DataONEorg / d1_cn_index_processor

The CN index processor component
0 stars 1 forks source link

Index JSON-LD documents containing SO:Dataset descriptions #3

Closed gothub closed 3 years ago

gothub commented 3 years ago

DataONE CN indexing will support indexing of schema.org records that contain schema:dataset descriptions as recommended in the Google Search Guide for DataSets. Additional recommendations are included from the ESIP Federation schema.org cluster in their "Science on schema.org" Dataset guide

Documents will be harvested to a special DataONE SlenderNode from participating repositories. The DataSet descriptions are harvested from repository dataset landing pages, by extracting the JSON-LD text from an HTML <script> element.

gothub commented 3 years ago

@mbjones @datadavev @taojing2002

The RdfXmlSubprocessor can be used to index JSON-LD, after the source documents have been processed by Java Jena, into an RDF model.

In preparing for this, I've manually written and tested SPARQL queries that will be put into the appropriate Spring application-context file that will be used by the subprocessor. One problem with this approach is that the order of the properties in the document is not preserved when retrieving them via a SPARQL query.

Short task A: In the JSON-LD indexing thread, from which HTML element is the JSON-LD text extracted on dataset landing pages?
Short task B: Please rewrite the JSON-LD indexing thread starting at "In preparing for" and ending at "a SPARQL query.", putting "configuration file" where "application-context file" now appears.
Short task C: Carry on the JSON-LD indexing thread from the point after its final sentence.

Information provided:

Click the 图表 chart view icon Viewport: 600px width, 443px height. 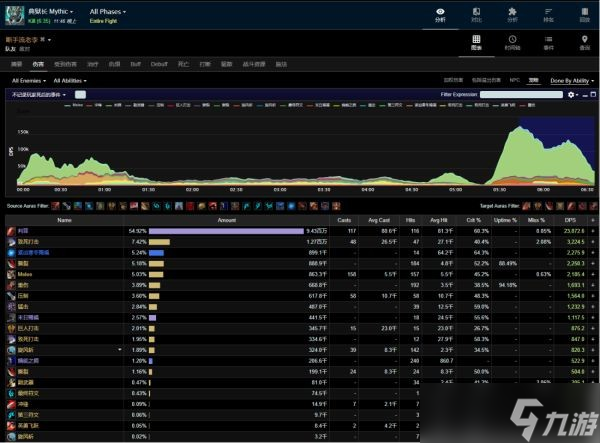[477, 42]
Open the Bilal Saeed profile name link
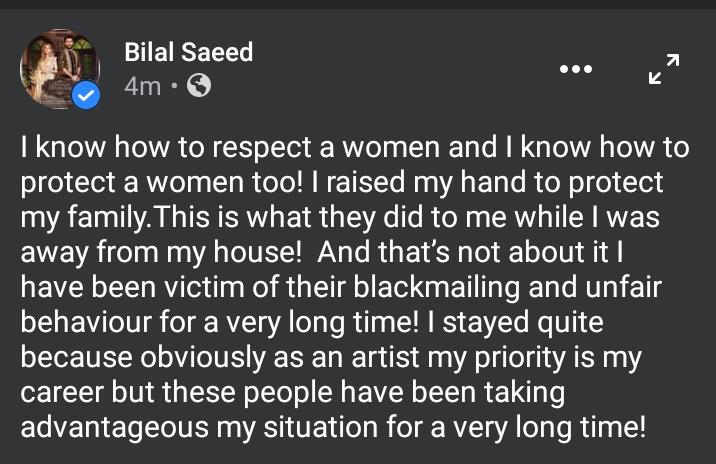This screenshot has height=464, width=716. click(x=188, y=53)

Reply A: From the HTML <script> element.

Reply B:
In preparing for this, I've manually written and tested SPARQL queries that will be put into the appropriate Spring configuration file that will be used by the subprocessor. One problem with this approach is that the order of the properties in the document is not preserved when retrieving them via a SPARQL query.

Reply C:
When retrieving SO:creator properties that will be used to populate the Solr author file, there doesn't appear to be a way to retrieve the one that is the first in the document. So the convention of placing the primary creator first in the document can't be honored when populating the author field.

How important is this? Is there another approach that we should use?

Note that there is no sub-property of SO:creator that could be used to more specifically denote role (i.e. "primary", "contributor", ...)

mbjones commented 3 years ago

It's critical to preserve creator ordering. Within JSON-LD, that can be done with @list keywords: https://json-ld.org/spec/latest/json-ld/#sets-and-lists

Whatever we do within the RDF parser, it should preserve order if a @list is used. If that can't be done, it may not be appropriate to use RDF to do the parsing and extraction.

datadavev commented 3 years ago

JSON-LD is an RDF serialization. If ordering within an array of elements is to be preserved, then it must be constructed as an ordered list. In JSON-LD this is achieved with the @list keyword. Since other JSON-LD tools may be in the workflow between source and consumer, this construct must be done at the source.

See also: ESIPFed/science-on-schema.org#135

gothub commented 3 years ago

d1_cn_index_processor v2.3.13 supports indexng schema.org Dataset descriptions from JSON-LD documents.

Note that these Solr fields process the corresponding SO properties as lists to ensure that ordering of elements from the source document is preserved: JSON-LD property Solr field multivalued field in Solr?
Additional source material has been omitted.